Description of the task :: Gather every line of the entries below that contains the string "width", copying each line in full. Treat uppercase and lowercase as different.

Records to process ::
□ □ □ □ □

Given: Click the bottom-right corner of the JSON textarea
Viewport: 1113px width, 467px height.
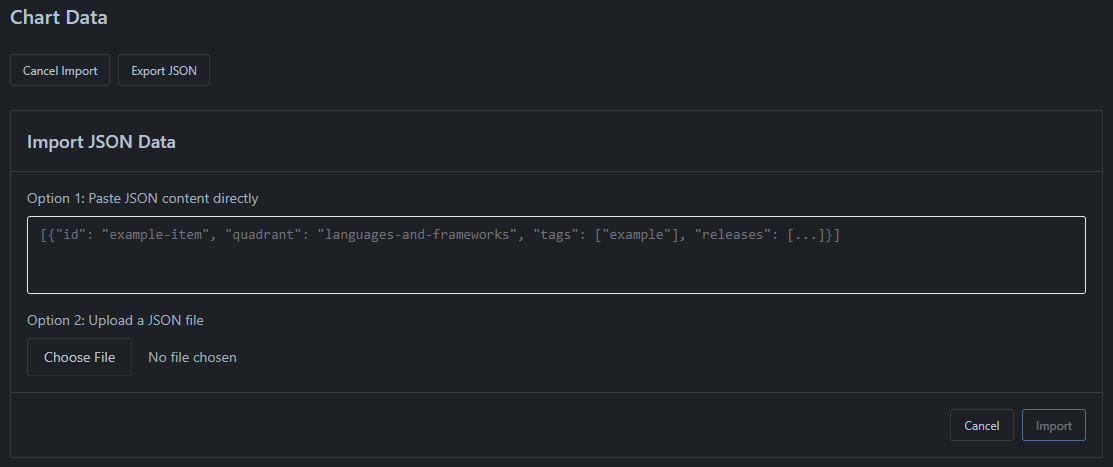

□ □ □ □ □

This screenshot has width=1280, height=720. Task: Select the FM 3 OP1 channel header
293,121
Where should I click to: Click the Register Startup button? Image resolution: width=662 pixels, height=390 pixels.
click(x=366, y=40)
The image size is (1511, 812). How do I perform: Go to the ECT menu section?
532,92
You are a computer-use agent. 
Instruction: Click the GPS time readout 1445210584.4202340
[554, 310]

□ □ □ □ □

The reply ::
Viewport: 1113px width, 467px height.
This screenshot has width=1280, height=720. Task: Select the FM 3 OP1 channel header
Where should I click to: Click the Register Startup button? Image resolution: width=662 pixels, height=390 pixels.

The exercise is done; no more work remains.